Archive for the ‘Spyware’ Category

Pirated Adobe software speads new Mac Trojan

Wednesday, February 18th, 2009

All the Mac users are probably in trouble as Apple has again been the target to the Mac specific Trojan that is launched on Mac OS X through pirated editions of Adobe Photoshop CS4. Intego, the Mac security company had issued a security advisory, which warned Mac users of this Trojan variant as it is estimated to have already infected nearly 5,000 Mac users.This Trojan is a simple variant of iService Trojan malware which reached several Mac users through pirated editions of productivity suite iWorks of Apple. However similar to the previous edition of the malware this new Mac Trojan is also found to spread through file sharing websites like BitTorrent trackers and other website that include link to different pirated software.

Recently discovered Mac Trojan variant called OSX.Trojan.iServices.B was actually fond in the crack application package with different copies of Adobe Photoshop CS4 for the Mac users.
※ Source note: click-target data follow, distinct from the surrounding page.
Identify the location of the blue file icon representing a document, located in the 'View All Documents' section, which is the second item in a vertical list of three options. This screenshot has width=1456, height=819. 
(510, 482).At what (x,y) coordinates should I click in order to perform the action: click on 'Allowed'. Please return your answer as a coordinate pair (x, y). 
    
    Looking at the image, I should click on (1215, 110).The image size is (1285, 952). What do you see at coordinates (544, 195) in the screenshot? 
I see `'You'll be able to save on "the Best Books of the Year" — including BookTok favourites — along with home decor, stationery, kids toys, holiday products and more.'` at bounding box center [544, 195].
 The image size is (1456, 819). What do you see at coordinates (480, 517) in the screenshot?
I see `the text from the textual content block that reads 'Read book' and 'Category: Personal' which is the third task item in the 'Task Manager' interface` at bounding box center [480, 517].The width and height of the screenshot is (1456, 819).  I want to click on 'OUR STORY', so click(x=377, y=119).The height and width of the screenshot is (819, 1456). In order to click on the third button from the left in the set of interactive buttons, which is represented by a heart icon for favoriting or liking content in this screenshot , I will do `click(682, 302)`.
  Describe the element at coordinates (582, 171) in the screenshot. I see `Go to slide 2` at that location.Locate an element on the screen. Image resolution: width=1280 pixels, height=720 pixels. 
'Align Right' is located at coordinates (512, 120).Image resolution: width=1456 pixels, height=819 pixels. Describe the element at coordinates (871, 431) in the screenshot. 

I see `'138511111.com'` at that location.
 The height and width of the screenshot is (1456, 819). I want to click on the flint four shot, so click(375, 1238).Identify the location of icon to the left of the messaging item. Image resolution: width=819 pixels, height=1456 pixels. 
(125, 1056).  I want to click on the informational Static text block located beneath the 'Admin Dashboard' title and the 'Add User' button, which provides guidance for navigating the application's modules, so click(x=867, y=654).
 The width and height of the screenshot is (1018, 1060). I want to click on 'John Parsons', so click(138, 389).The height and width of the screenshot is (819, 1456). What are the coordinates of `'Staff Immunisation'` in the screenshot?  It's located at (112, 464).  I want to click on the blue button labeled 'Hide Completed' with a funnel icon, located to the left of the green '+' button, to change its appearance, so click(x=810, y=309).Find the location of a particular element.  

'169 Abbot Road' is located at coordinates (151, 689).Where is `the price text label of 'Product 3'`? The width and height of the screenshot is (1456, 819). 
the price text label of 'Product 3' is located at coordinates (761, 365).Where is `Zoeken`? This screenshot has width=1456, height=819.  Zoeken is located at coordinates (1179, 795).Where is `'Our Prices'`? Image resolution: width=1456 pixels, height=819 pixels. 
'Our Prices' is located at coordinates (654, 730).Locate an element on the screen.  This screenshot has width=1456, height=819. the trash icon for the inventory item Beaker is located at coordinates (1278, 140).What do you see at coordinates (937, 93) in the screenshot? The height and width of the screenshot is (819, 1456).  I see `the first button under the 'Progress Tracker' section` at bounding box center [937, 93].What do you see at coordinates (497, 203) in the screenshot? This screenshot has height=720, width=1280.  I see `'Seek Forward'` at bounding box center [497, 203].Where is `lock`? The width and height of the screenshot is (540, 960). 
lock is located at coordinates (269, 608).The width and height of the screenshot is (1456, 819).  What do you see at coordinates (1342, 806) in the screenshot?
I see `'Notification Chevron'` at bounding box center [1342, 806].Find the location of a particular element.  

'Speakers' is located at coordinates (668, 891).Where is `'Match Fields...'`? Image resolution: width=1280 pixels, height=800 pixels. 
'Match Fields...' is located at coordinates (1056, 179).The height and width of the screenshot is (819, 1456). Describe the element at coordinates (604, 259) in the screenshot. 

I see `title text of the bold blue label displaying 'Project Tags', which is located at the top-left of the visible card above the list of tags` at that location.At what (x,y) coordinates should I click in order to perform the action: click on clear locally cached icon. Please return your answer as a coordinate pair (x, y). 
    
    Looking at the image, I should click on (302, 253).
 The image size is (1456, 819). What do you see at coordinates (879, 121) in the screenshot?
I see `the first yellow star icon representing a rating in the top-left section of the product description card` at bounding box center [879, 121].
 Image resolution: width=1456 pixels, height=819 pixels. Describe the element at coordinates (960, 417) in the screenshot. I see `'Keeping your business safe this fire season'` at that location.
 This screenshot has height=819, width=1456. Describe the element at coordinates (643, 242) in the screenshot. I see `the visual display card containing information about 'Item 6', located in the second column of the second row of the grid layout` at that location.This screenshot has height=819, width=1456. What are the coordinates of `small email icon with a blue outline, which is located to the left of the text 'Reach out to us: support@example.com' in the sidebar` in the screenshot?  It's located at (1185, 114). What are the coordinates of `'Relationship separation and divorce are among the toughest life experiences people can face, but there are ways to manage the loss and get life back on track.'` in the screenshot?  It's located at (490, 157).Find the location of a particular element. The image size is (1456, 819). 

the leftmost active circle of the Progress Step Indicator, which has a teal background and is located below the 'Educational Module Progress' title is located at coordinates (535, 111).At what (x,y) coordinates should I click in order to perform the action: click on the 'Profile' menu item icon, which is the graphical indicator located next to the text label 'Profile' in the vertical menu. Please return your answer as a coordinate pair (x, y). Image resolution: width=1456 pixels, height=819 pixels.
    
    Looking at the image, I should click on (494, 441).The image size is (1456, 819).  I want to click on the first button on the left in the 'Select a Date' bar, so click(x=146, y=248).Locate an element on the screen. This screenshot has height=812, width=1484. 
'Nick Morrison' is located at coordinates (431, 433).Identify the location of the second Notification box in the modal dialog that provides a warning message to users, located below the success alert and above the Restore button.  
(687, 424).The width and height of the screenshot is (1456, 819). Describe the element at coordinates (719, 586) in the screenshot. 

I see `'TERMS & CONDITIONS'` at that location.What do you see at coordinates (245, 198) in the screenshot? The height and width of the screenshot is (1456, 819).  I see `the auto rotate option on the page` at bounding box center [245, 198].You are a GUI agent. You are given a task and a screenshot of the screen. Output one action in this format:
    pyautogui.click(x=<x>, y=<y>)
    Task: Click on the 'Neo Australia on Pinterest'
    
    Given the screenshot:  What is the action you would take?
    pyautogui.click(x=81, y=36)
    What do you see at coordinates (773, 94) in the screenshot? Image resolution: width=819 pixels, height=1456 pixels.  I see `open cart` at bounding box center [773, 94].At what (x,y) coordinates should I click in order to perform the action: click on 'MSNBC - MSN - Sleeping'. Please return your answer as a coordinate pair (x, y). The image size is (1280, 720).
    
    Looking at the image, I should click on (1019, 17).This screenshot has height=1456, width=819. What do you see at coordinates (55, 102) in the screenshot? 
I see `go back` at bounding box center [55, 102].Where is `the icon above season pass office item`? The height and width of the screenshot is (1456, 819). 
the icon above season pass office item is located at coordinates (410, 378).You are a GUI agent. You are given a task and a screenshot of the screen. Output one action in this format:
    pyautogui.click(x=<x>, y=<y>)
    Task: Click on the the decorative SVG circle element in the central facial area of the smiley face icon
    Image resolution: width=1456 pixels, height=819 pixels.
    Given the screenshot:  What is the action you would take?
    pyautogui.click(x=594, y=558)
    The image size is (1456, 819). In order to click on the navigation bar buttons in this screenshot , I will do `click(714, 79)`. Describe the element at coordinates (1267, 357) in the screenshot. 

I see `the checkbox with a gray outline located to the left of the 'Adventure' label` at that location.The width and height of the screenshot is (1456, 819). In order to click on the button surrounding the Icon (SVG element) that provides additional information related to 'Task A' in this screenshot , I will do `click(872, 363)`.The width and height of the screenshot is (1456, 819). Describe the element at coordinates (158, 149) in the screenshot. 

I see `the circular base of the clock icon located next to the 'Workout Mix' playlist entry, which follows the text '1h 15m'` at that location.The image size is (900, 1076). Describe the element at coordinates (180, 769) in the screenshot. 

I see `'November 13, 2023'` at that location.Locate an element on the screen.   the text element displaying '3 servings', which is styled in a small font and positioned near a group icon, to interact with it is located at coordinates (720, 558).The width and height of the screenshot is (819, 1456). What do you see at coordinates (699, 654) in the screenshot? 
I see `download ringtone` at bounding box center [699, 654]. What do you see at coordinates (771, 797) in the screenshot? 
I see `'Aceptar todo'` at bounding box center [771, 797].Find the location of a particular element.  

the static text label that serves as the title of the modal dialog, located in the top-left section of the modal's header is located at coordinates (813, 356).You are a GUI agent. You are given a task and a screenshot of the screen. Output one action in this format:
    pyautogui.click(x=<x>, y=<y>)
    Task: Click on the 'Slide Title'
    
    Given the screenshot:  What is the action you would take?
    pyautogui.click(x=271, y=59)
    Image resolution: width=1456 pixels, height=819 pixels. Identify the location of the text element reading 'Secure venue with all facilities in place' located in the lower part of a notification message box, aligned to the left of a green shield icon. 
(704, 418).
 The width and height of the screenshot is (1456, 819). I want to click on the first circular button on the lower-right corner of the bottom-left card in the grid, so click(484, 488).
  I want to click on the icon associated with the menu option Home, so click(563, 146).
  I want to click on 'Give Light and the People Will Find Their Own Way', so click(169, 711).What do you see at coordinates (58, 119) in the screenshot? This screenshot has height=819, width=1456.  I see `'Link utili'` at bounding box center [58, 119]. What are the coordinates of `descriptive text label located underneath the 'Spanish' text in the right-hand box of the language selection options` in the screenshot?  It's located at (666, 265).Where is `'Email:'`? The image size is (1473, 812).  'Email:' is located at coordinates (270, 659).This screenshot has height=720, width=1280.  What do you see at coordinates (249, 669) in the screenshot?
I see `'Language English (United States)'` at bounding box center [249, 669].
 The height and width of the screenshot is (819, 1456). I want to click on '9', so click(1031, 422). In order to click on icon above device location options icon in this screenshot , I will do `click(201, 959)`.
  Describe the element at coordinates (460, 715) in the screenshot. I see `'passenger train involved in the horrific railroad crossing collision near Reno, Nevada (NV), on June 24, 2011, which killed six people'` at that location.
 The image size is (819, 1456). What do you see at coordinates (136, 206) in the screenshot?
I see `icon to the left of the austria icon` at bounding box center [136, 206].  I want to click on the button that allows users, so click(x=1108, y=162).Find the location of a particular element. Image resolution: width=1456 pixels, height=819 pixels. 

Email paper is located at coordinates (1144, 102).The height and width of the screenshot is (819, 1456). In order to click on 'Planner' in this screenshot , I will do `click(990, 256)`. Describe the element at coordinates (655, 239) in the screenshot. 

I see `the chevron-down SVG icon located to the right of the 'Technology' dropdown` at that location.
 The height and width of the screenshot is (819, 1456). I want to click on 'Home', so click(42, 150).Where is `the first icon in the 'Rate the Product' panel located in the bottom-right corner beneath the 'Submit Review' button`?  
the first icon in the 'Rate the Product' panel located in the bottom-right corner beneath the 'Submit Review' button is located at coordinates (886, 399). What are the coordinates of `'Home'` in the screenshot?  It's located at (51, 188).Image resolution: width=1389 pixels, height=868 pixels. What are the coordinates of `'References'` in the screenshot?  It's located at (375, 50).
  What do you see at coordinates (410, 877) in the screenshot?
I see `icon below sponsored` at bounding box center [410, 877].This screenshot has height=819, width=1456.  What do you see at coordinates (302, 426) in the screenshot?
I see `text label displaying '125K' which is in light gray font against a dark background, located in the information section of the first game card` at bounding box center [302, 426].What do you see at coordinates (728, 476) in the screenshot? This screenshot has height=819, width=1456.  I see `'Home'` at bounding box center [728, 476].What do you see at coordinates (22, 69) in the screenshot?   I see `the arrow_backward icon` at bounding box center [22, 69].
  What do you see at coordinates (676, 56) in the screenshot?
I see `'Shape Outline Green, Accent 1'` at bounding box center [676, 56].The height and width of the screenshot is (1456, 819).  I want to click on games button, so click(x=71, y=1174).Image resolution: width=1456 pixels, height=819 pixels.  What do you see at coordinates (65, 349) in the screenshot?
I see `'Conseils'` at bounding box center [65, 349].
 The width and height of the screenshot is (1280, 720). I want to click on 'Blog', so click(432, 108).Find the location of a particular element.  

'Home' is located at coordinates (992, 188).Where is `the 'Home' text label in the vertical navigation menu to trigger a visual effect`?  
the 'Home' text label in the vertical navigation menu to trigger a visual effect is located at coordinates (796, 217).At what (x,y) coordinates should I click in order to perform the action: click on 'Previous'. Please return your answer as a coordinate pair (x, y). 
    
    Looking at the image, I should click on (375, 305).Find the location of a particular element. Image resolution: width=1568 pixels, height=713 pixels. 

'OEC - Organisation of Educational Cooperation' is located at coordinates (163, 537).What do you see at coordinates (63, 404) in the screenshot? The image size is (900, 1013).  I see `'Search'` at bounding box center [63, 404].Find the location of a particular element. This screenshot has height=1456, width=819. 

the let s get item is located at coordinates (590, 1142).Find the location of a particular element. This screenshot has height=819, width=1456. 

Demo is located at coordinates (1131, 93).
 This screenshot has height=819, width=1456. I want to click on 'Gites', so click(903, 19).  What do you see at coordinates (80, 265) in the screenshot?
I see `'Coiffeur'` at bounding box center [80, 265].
Although the real Adobe Photoshop installer is a bug free software the Trojan, according to Intego, actually embeds itself into the crack application which includes the serial codes of the program. After the user has downloaded the pirated Photoshop, the crack application of the program removes an executable from the program’s data and then installs a backdoor in the file directory which does not get deleted even after rebooting the computer. If the crack application is run again then the Trojan can create another executable file but with a different name which makes the Malware more difficult to be traced and removed safely.

The crack application requests for an administrative password which it uses to launch the backdoor with its root privileges. The crack application would then open a disk image that is hidden in its resources folder called as .data and it then proceeds in cracking the Photoshop program letting it to be used as the means to spread the malware.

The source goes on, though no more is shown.